Volta e meia, regresso a Eça de Queirós e à sua crítica mordaz da sociedade lisboeta do século XIX. Desta vez, escolhi O Primo Basílio, um romance de costumes que satiriza a moralidade de uma família burguesa. Eça recorre ao sarcasmo e à ironia para descrever a podridão da sociedade e explora o carácter das personagens para tipificar os comportamentos dos portugueses da época. As suas críticas recaem sobre adultério, incesto, ociosidade, futilidade, devassidão, falsidade e oportunismo.

As personagens são fabulosas, com grande dinamismo e realismo vamos acompanhando a trama tecida à volta de uma família burguesa. Através de um narrador omnisciente, conhecemos ao pormenor os diversos ambientes e o âmago das personagens como a bela, romântica e inconsequente Luísa, vítima do universo fantasioso das suas leituras, que ama o seu marido, mas facilmente se deixa envolver num caso, caindo nas armadilhas do sedutor, elegante, fútil e cínico primo Basílio. Luísa revela sentimentos contraditórios e indefinidos, confunde amor e desejo e ora prefere o primo, ora anseia pelo regresso e amor do marido que se ausentou em trabalho para o Alentejo.

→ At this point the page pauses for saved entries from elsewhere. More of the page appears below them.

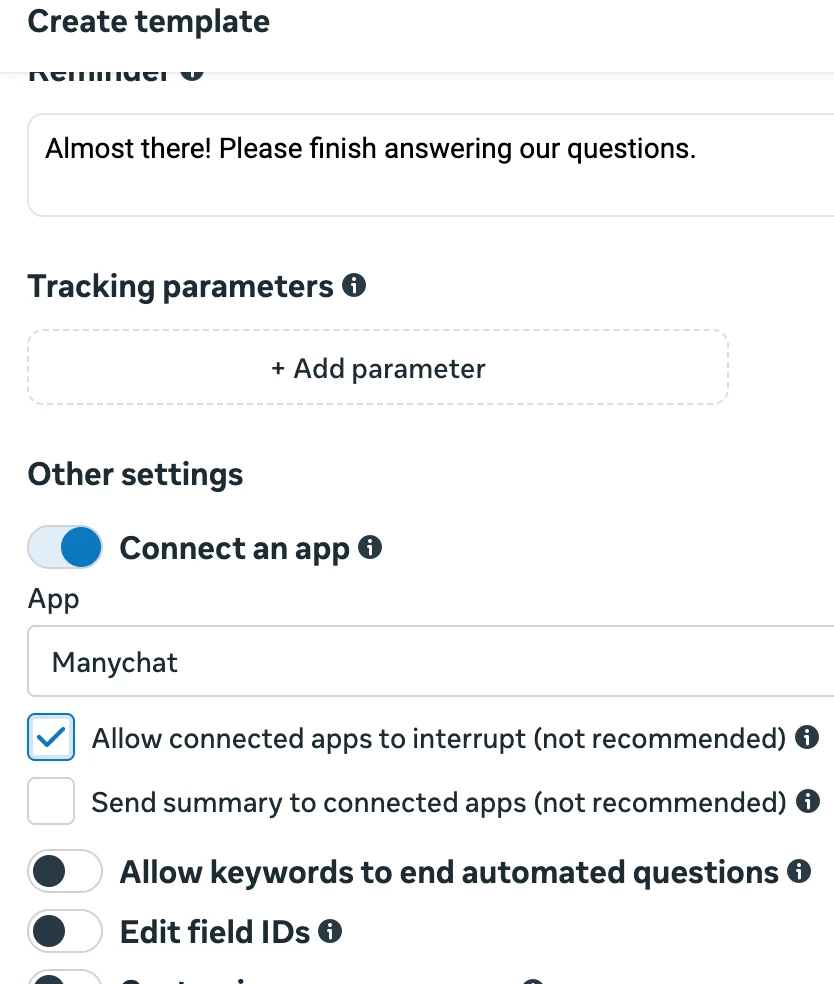Click the Edit field IDs info icon
The width and height of the screenshot is (834, 984).
tap(330, 932)
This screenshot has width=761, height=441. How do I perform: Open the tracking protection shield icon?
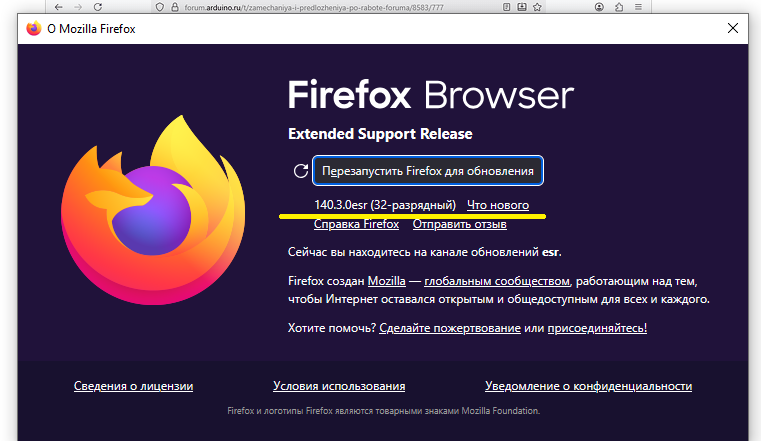coord(160,6)
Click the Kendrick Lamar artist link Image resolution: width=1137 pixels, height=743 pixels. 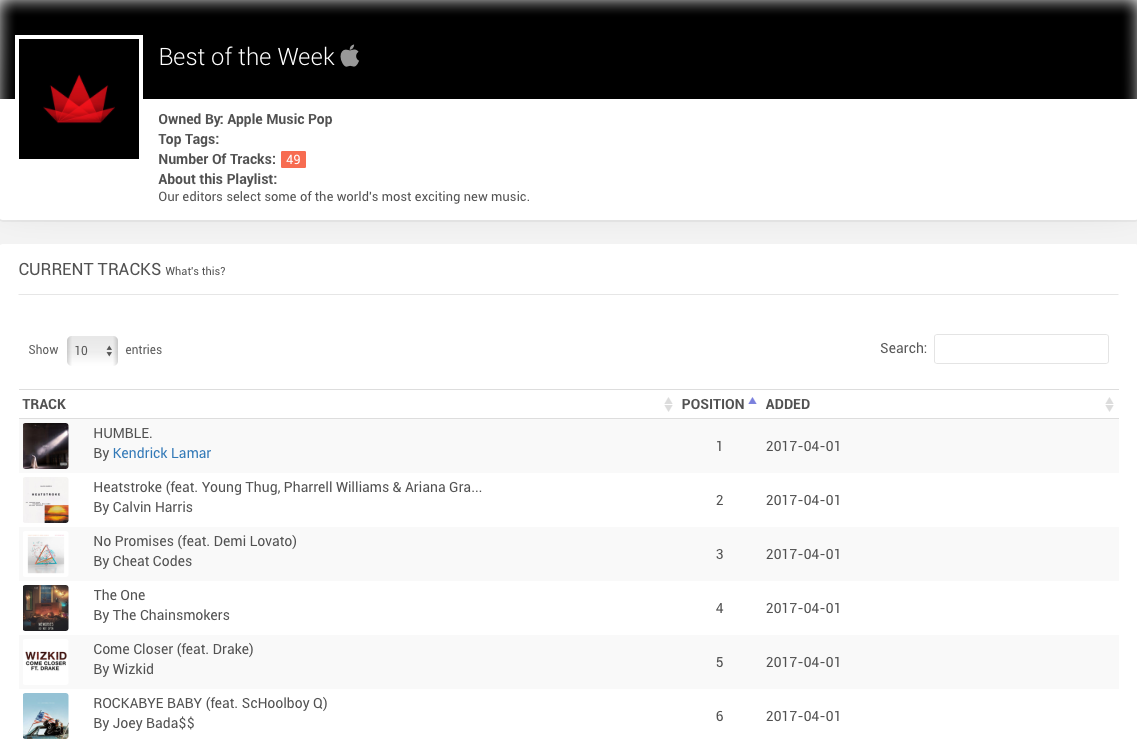[162, 453]
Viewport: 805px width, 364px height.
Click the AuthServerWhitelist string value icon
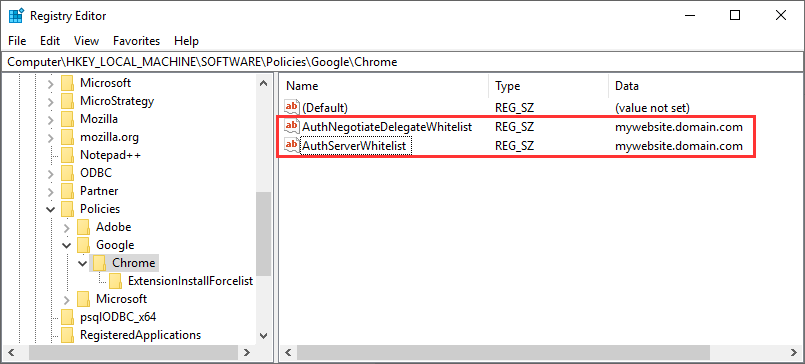[292, 146]
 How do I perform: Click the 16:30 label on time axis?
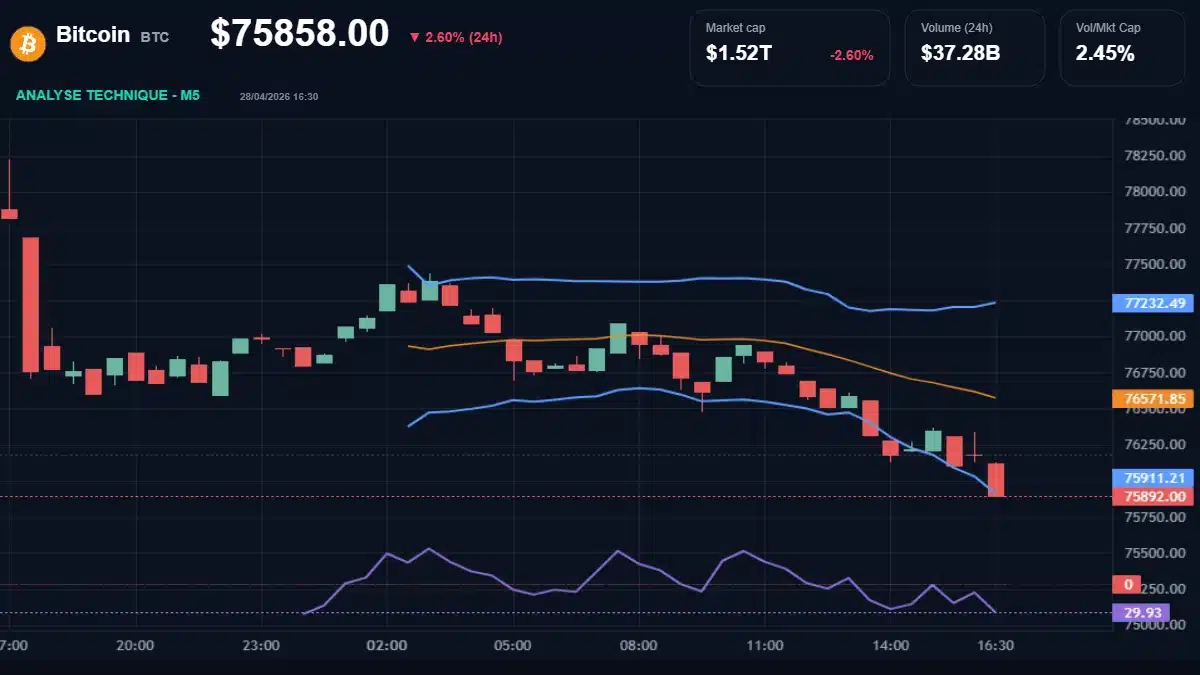[x=996, y=646]
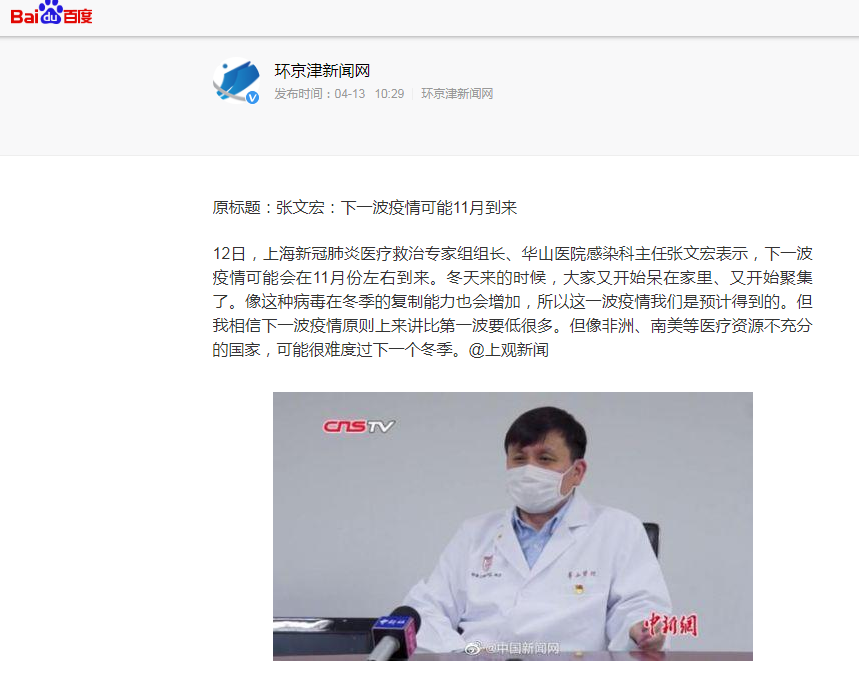This screenshot has width=859, height=677.
Task: Click the '百度' characters in the logo
Action: coord(78,16)
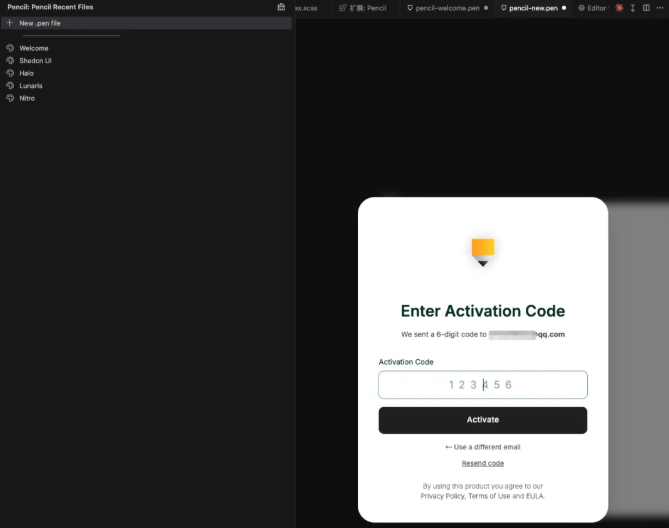The width and height of the screenshot is (669, 528).
Task: Click the icon next to Welcome file
Action: coord(10,48)
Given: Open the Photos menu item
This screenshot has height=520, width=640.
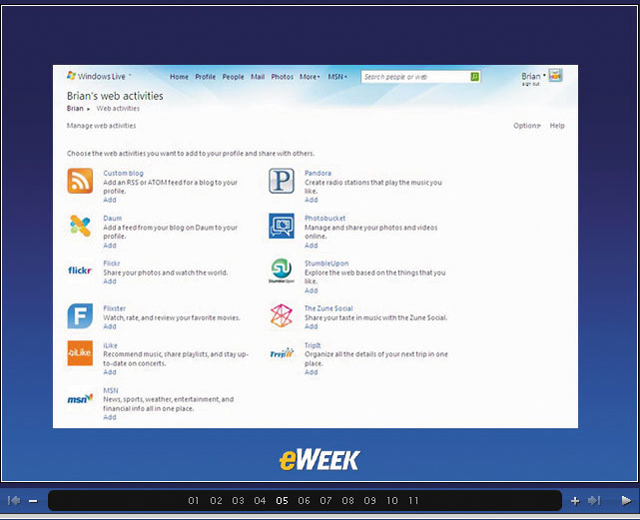Looking at the screenshot, I should 282,77.
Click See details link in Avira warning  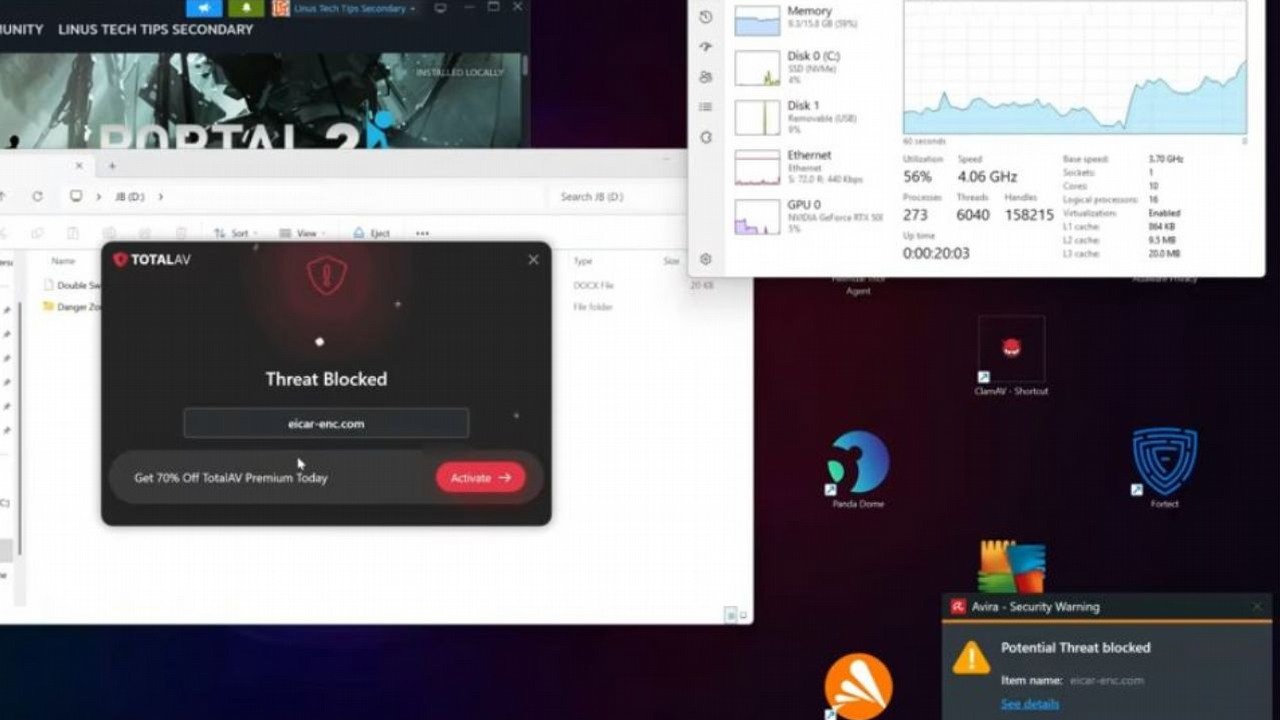[1030, 704]
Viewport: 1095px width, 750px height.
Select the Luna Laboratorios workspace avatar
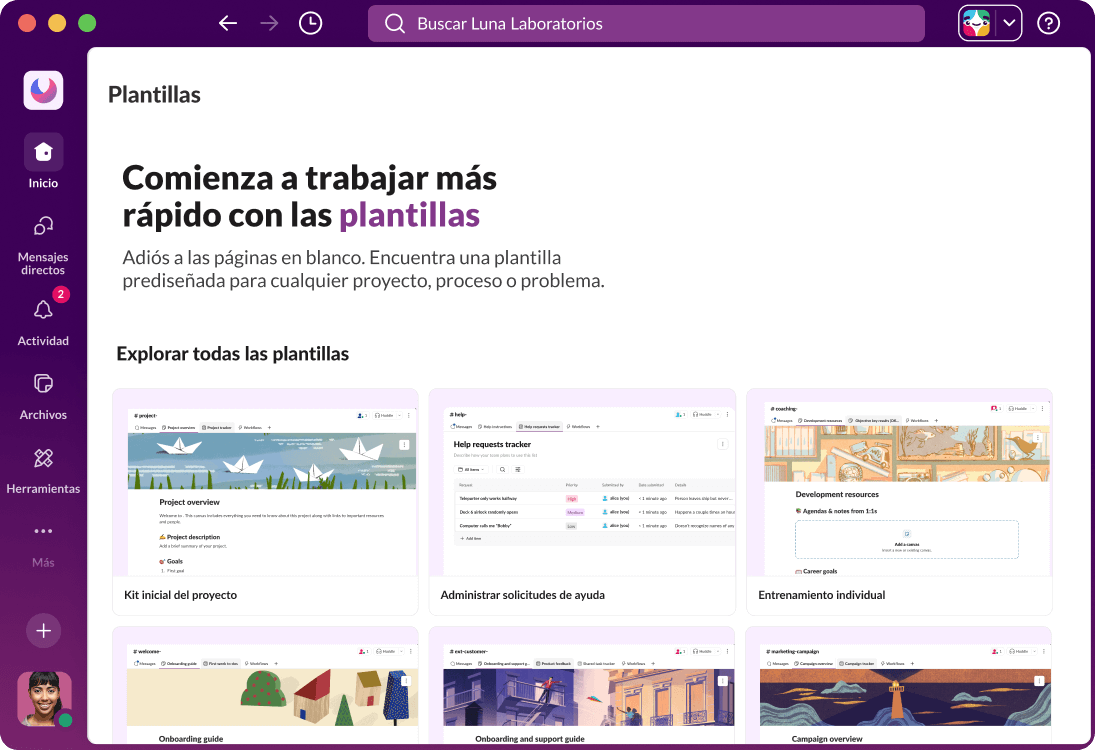click(975, 22)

Eça desenhou bem a intriga e torna Luísa na figura típica da falta de moral representativa da família burguesa. Através do seu comportamento, o autor critica a farsa de um casamento aparentemente perfeito, e desmonta a imoralidade, os vícios e algumas virtudes (poucas) de todos os que com a protagonista convivem. Destaco duas personagens: Sebastião o leal e sincero amigo sempre disponível para ajudar a resolver os problemas e Juliana, a empregada virgem, feia e oportunista que anseia por uma vida melhor e que aproveita um descuido de Luísa para alcançar os seus objectivos.

A partir daí, a intriga arrasta-se para a chantagem e culmina num final trágico.

Eça, magistralmente, demonstra de forma caricatural a perversidade da imoralidade existente bem como a mediocridade e a decadência do país.

“Tinham palpitado no mesmo amor, tinham cometido a mesma culpa. – Ele [Basílio] partia alegre, levando as recordações romanescas da aventura: ela ficava, nas amarguras permanentes do erro. E assim era o mundo! (,,,) Ia para sempre. Safava-se!” (pp. 267 e 268).

“ – O transtorno nacional! Descarrilou tudo! Estamos aqui por milagre! Abjecto país!... (…) - Aqui estamos! Aqui estamos num chiqueiro! “ (pp. 446 e 447)

Finalmente, gostaria ainda de salientar a intertextualidade deste romance com a obra Madame Bovary, de Gustave Flaubert. Já não me recordo dos pormenores, mas tenho a ideia de que para além do tema do adultério há um registo e uma estrutura muito semelhantes, como a fase da conquista e o final. Será talvez uma boa oportunidade de reler esta obra-prima da literatura francesa.